[[ RECORD EXTRACTS open ]]

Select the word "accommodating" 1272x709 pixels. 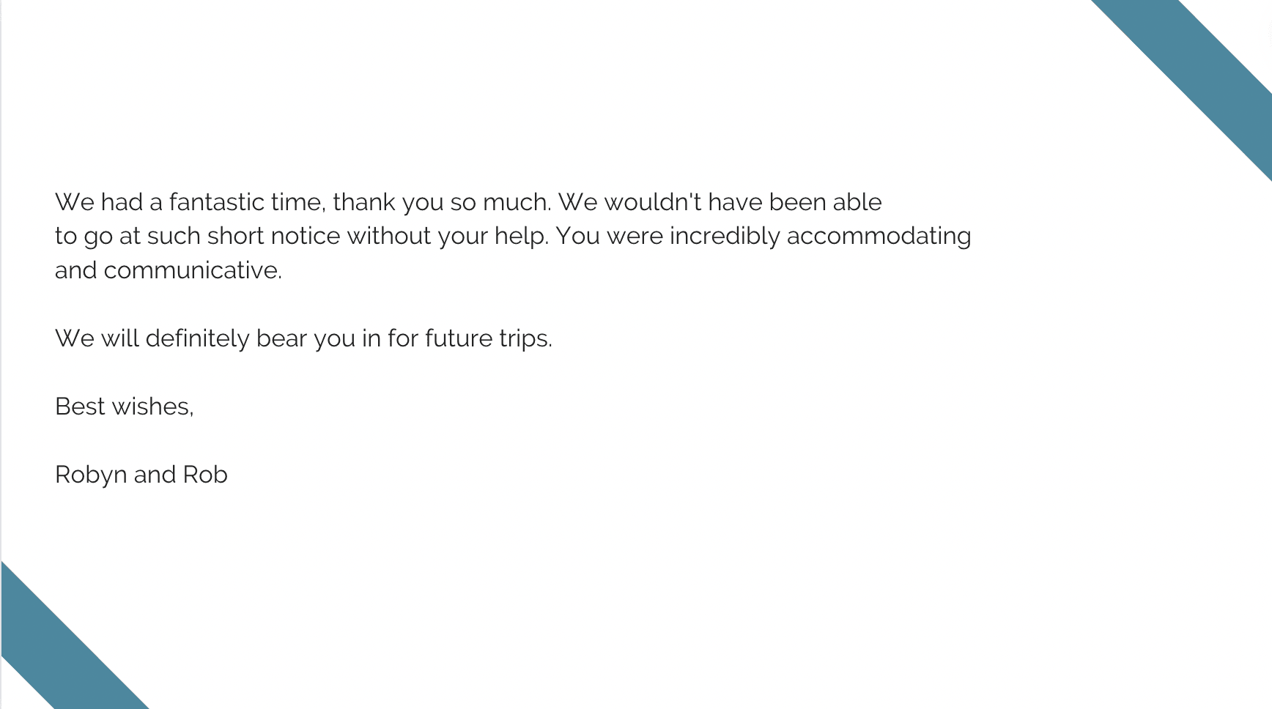point(879,237)
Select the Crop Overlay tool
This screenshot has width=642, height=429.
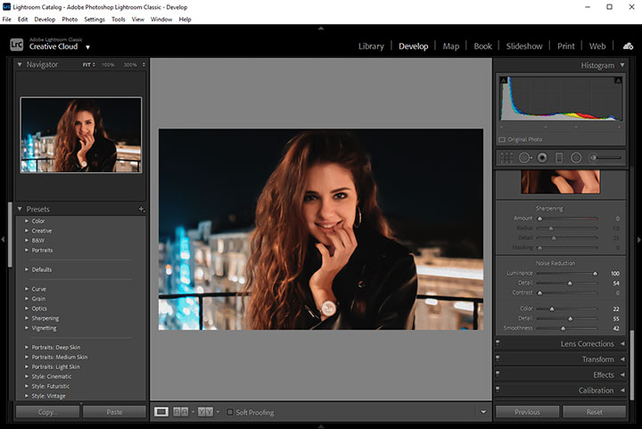tap(506, 158)
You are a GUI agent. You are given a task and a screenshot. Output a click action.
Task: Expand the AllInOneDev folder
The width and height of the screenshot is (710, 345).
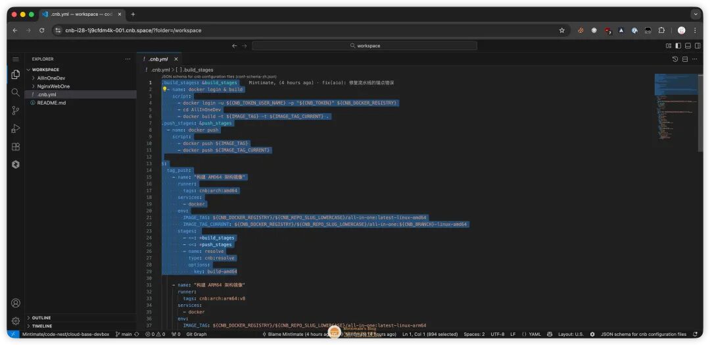51,78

[[ RECORD EXTRACTS closed ]]

» **PROBLEM TO SOLVE**:
Of the entries above, print exactly those lines that run from the one containing "You are a GUI" through the last line, excluding any pictures.

» **SOLUTION FOR THIS TASK**:
You are a GUI agent. You are given a task and a screenshot. Output a click action.
Task: Expand the AllInOneDev folder
The width and height of the screenshot is (710, 345).
51,78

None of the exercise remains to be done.